発生期の大脳皮質を構成する神経細胞は全て神経幹細胞が分化して生じる。神経幹細胞の分化は特定の発生時期に始まり、6層からなる大脳皮質の神経細胞のうち深層の神経細胞、表層の神経細胞がそれぞれこの順に決まったタイミングで神経幹細胞から分化する。この神経幹細胞にはGABAA受容体が発現しているが、その働きは明らかになっていない。

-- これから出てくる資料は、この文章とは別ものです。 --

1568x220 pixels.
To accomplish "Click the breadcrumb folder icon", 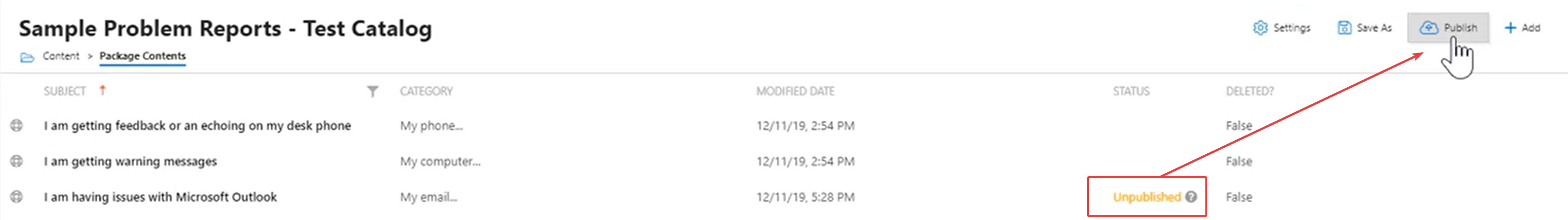I will (27, 57).
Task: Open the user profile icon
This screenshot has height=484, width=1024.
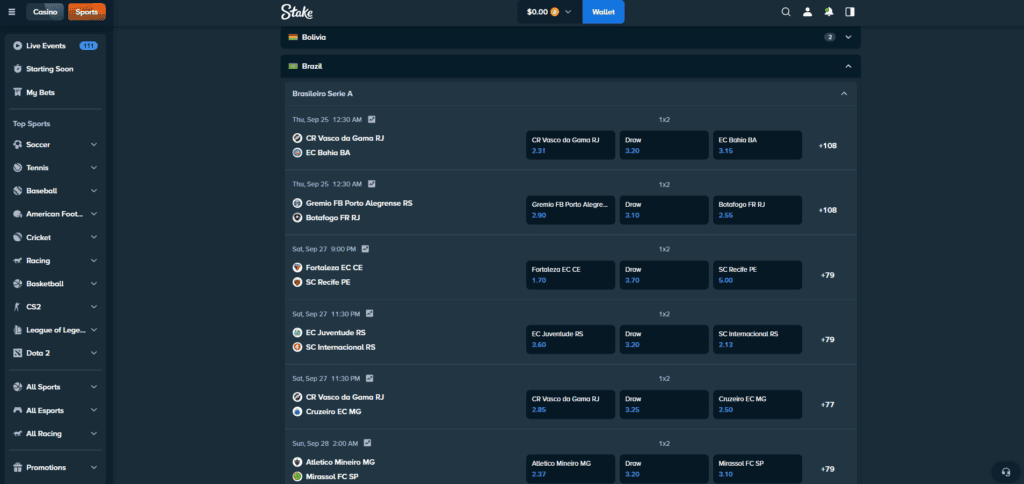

また、GABAA受容体の主要なリガンドとして、抑制性神経伝達物質であるγアミノ酪酸(GABA)とタウリンが知られていたが、発生初期の脳にはGABAを分泌する細胞はほとんど存在せず、実際に何がGABAA受容体の機能を調節しているかは不明だった。

タウリンは胎生13日目以前の時期でもGABAA受容体のリガンドとして働く

今回研究グループは、まずGABAA受容体が神経幹細胞の神経細胞分化の開始、深層の神経細胞への分化から表層の神経細胞への分化への移行など、発生の時系列に伴う神経幹細胞の性質制御に関与することを、妊娠マウスを用い薬理学的に明らかにした。

次に、生理学的手法を用いて、神経幹細胞におけるGABAA受容体の応答性をGABAとタウリンで比較したところ、GABAは胎生13日目以降にのみ神経幹細胞のGABAA受容体を刺激するのに対し、タウリンは胎生13日目以前の時期でも神経幹細胞のGABAA受容体の応答を引き出すこと(つまり、GABAA受容体のリガンドとして働くこと)を発見した。

胎生10~12日目の胎仔脳でタウリンを阻害、出生後に神経発達障害に類似した異常行動

また、胎盤を介したタウリン輸送に関わるタウリントランスポーターのノックアウトマウスの胎仔脳ではほとんどタウリンが観察されず、神経幹細胞の神経細胞への細胞分化の抑制傾向など、GABAA受容体を薬理学的に阻害した場合と同様の表現型が観察されたこともわかった。

神経幹細胞が直接脳室の脳脊髄液に接していること、発生初期の脳脊髄液は羊水に由来することから、タウリントランスポーターのノックアウトマウスの胎児の羊水に人為的にタウリンを注入したところ、これらの表現型が部分的ではあるが正常化され、タウリンがGABAA受容体を介して神経幹細胞の性質を制御していることが示された。

さらに、研究グループはタウリンだけがGABAA受容体の主要なリガンドとして働く胎生10~12日目にかけて、胎仔脳のGABAA受容体の機能を薬理学的に阻害し、そのうえでマウスが十分に発達成熟する出生後8週における行動を観察したところ、新奇マウスへの関心の低下や低活動などの神経発達障害に類似した異常行動を呈すことを発見した。

母から胎児へのタウリン移行量の低下が、脳発達異常の原因の可能性

今回の研究から、胎児期母体由来タウリンが神経幹細胞の性質制御という神経発達の枢軸となる現象を調節することが明らかになり、妊娠期のある一時期の母から胎児へのタウリン移行量の低下が原因で脳発達に異常が生じ、将来において行動の変容が引き起こされる可能性が示唆された。

ヒトの脳発達におけるタウリンの役割については、早産児のうち出生直後の血漿中のタウリン濃度が低い児において、出生直後の血漿タウリン濃度が正常な児に比べて生後18か月や7歳時における心理発達のテストの成績が低いという報告がある。タウリン摂取量は食事内容や食物摂取量(カロリー摂取量)に依存する。ヒトにおいて妊娠中の肥満や妊娠高血圧腎症が胎盤におけるタウリントランスポーターの活性の低下を引き起こすという報告もある。

「今後はヒトにおいて、どのような環境要因が妊娠期の母から胎児へのタウリン移行量の低下を引き起こすか、母から胎児へのタウリン移行量の低下が児の脳発達にどのような影響を与えるか、などを明らかにし、児の脳発達を促進するための妊娠期のライフスタイルの提案につなげることを目標に研究を進めたい」と、研究グループは述べている。